DATA FOR ANALYSIS
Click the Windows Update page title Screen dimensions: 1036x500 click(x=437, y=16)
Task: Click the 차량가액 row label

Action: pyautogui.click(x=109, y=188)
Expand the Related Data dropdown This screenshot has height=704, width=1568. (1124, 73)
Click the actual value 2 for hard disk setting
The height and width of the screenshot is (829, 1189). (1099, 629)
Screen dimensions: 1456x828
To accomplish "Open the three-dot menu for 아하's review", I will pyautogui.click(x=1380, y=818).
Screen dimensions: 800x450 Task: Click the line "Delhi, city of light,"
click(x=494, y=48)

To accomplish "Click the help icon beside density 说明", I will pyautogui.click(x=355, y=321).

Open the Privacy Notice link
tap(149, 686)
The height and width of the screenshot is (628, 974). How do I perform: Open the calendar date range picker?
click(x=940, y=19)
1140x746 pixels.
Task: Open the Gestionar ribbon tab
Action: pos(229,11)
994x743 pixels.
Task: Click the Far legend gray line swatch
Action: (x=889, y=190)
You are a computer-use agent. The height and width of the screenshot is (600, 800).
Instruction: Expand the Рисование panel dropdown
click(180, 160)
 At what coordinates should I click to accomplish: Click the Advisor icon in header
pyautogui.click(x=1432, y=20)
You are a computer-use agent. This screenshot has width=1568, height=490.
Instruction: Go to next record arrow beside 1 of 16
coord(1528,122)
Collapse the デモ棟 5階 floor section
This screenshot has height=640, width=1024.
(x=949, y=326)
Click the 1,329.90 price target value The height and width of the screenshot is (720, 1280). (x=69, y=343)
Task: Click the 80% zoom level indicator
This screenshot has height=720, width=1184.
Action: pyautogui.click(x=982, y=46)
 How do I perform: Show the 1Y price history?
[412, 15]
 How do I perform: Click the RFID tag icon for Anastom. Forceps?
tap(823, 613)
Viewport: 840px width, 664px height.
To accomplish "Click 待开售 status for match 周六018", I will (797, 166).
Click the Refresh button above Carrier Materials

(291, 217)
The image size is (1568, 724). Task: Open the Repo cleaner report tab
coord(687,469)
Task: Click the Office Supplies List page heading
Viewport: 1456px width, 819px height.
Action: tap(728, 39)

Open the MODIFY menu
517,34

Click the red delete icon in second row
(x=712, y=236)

WHAT THE EXERCISE ASKS
Repeat the data. Every word must match.

EXPECTED ANSWER
Click the Windows Update page title Screen dimensions: 1036x500 click(x=437, y=16)
Task: Click the 차량가액 row label

Action: pyautogui.click(x=109, y=188)
Expand the Related Data dropdown This screenshot has height=704, width=1568. (1124, 73)
Click the actual value 2 for hard disk setting
The height and width of the screenshot is (829, 1189). (1099, 629)
Screen dimensions: 1456x828
To accomplish "Open the three-dot menu for 아하's review", I will pyautogui.click(x=1380, y=818).
Screen dimensions: 800x450 Task: Click the line "Delhi, city of light,"
click(x=494, y=48)

To accomplish "Click the help icon beside density 说明", I will pyautogui.click(x=355, y=321).

Open the Privacy Notice link
tap(149, 686)
The height and width of the screenshot is (628, 974). How do I perform: Open the calendar date range picker?
click(x=940, y=19)
1140x746 pixels.
Task: Open the Gestionar ribbon tab
Action: pos(229,11)
994x743 pixels.
Task: Click the Far legend gray line swatch
Action: (x=889, y=190)
You are a computer-use agent. The height and width of the screenshot is (600, 800).
Instruction: Expand the Рисование panel dropdown
click(180, 160)
 At what coordinates should I click to accomplish: Click the Advisor icon in header
pyautogui.click(x=1432, y=20)
You are a computer-use agent. This screenshot has width=1568, height=490.
Instruction: Go to next record arrow beside 1 of 16
coord(1528,122)
Collapse the デモ棟 5階 floor section
This screenshot has height=640, width=1024.
(x=949, y=326)
Click the 1,329.90 price target value The height and width of the screenshot is (720, 1280). (x=69, y=343)
Task: Click the 80% zoom level indicator
This screenshot has height=720, width=1184.
Action: pyautogui.click(x=982, y=46)
 How do I perform: Show the 1Y price history?
[412, 15]
 How do I perform: Click the RFID tag icon for Anastom. Forceps?
tap(823, 613)
Viewport: 840px width, 664px height.
To accomplish "Click 待开售 status for match 周六018", I will (797, 166).
Click the Refresh button above Carrier Materials

(291, 217)
The image size is (1568, 724). Task: Open the Repo cleaner report tab
coord(687,469)
Task: Click the Office Supplies List page heading
Viewport: 1456px width, 819px height.
Action: tap(728, 39)

Open the MODIFY menu
517,34

Click the red delete icon in second row
(x=712, y=236)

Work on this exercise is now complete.